┌────────

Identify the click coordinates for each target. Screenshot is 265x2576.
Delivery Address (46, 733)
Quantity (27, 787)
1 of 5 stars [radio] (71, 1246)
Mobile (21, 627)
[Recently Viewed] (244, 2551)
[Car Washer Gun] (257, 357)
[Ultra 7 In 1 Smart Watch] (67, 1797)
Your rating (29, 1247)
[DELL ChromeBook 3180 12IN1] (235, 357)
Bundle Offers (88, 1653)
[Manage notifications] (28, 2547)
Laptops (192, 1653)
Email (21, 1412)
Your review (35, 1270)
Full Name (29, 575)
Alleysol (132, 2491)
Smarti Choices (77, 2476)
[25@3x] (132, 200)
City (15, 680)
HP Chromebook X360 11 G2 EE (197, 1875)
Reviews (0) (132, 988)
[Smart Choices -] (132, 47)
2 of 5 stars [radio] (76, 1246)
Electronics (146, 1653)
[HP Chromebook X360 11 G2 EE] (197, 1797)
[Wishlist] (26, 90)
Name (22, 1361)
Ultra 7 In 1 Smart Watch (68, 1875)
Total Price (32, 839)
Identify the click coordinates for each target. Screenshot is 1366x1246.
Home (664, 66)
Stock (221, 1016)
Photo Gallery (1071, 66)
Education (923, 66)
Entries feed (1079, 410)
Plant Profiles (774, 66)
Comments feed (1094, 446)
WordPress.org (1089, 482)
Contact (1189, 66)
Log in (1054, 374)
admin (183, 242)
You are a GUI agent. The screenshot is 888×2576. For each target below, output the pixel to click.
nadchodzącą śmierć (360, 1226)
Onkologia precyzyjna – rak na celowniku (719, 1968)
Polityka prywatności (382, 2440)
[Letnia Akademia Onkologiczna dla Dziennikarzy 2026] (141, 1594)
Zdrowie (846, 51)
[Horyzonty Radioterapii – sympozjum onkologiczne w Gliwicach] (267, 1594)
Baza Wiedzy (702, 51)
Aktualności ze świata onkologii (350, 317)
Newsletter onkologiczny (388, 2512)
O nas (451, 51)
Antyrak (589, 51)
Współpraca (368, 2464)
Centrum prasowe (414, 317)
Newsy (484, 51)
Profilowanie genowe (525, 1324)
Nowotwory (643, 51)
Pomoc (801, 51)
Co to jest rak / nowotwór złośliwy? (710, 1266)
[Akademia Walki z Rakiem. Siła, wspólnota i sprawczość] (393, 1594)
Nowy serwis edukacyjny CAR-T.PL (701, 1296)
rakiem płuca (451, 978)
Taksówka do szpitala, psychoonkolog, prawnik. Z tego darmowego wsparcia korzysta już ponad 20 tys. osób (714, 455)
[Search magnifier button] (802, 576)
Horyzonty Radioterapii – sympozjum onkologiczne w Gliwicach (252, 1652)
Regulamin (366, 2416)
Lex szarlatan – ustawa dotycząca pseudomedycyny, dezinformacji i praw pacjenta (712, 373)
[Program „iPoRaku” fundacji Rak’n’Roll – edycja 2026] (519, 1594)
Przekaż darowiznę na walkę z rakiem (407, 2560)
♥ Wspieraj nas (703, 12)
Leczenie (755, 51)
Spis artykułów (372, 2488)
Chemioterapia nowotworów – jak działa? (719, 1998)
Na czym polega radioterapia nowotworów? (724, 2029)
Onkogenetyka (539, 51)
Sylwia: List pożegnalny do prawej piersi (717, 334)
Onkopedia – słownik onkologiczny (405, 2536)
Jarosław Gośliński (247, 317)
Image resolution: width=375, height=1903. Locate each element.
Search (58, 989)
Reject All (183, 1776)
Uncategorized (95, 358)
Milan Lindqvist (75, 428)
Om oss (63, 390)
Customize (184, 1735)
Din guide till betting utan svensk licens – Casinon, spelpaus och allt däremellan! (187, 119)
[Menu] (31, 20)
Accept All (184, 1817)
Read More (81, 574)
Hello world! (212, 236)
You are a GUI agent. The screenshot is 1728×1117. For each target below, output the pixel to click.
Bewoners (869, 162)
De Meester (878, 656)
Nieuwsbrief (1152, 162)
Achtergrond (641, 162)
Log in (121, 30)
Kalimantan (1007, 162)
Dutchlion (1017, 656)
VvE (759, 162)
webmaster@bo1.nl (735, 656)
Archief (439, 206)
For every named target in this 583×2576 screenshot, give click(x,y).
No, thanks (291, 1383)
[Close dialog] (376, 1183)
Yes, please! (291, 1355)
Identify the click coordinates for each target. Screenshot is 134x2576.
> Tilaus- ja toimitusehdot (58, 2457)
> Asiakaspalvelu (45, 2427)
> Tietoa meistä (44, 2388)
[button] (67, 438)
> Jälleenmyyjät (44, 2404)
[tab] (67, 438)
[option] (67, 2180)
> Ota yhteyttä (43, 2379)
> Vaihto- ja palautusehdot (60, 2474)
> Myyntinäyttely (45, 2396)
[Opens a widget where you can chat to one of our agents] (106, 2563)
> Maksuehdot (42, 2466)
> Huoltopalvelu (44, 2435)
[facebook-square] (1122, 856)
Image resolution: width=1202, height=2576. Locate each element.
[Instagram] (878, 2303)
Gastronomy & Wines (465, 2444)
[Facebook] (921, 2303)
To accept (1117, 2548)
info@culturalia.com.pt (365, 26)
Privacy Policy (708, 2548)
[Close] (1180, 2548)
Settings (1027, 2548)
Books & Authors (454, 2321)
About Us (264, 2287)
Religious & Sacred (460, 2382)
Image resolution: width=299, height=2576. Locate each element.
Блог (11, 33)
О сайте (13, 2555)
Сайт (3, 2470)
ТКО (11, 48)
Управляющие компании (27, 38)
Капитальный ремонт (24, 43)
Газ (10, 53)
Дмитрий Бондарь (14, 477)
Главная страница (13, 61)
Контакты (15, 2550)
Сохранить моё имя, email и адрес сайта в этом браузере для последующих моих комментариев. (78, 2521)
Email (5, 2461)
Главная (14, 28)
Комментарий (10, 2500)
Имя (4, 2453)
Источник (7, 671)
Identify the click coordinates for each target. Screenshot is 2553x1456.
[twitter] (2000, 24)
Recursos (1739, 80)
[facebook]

└────────

▶ _Task prompt_: Take the listing above and repeat exactly the lines from the one containing "[Recently Viewed] (244, 2551)" through the one containing "Screenshot is 1366x1246.", both included.

▶ _Completed task_:
[Recently Viewed] (244, 2551)
[Car Washer Gun] (257, 357)
[Ultra 7 In 1 Smart Watch] (67, 1797)
Your rating (29, 1247)
[DELL ChromeBook 3180 12IN1] (235, 357)
Bundle Offers (88, 1653)
[Manage notifications] (28, 2547)
Laptops (192, 1653)
Email (21, 1412)
Your review (35, 1270)
Full Name (29, 575)
Alleysol (132, 2491)
Smarti Choices (77, 2476)
[25@3x] (132, 200)
City (15, 680)
HP Chromebook X360 11 G2 EE (197, 1875)
Reviews (0) (132, 988)
[Smart Choices -] (132, 47)
2 of 5 stars [radio] (76, 1246)
Electronics (146, 1653)
[HP Chromebook X360 11 G2 EE] (197, 1797)
[Wishlist] (26, 90)
Name (22, 1361)
Ultra 7 In 1 Smart Watch (68, 1875)
Total Price (32, 839)
Identify the click coordinates for each target. Screenshot is 1366x1246.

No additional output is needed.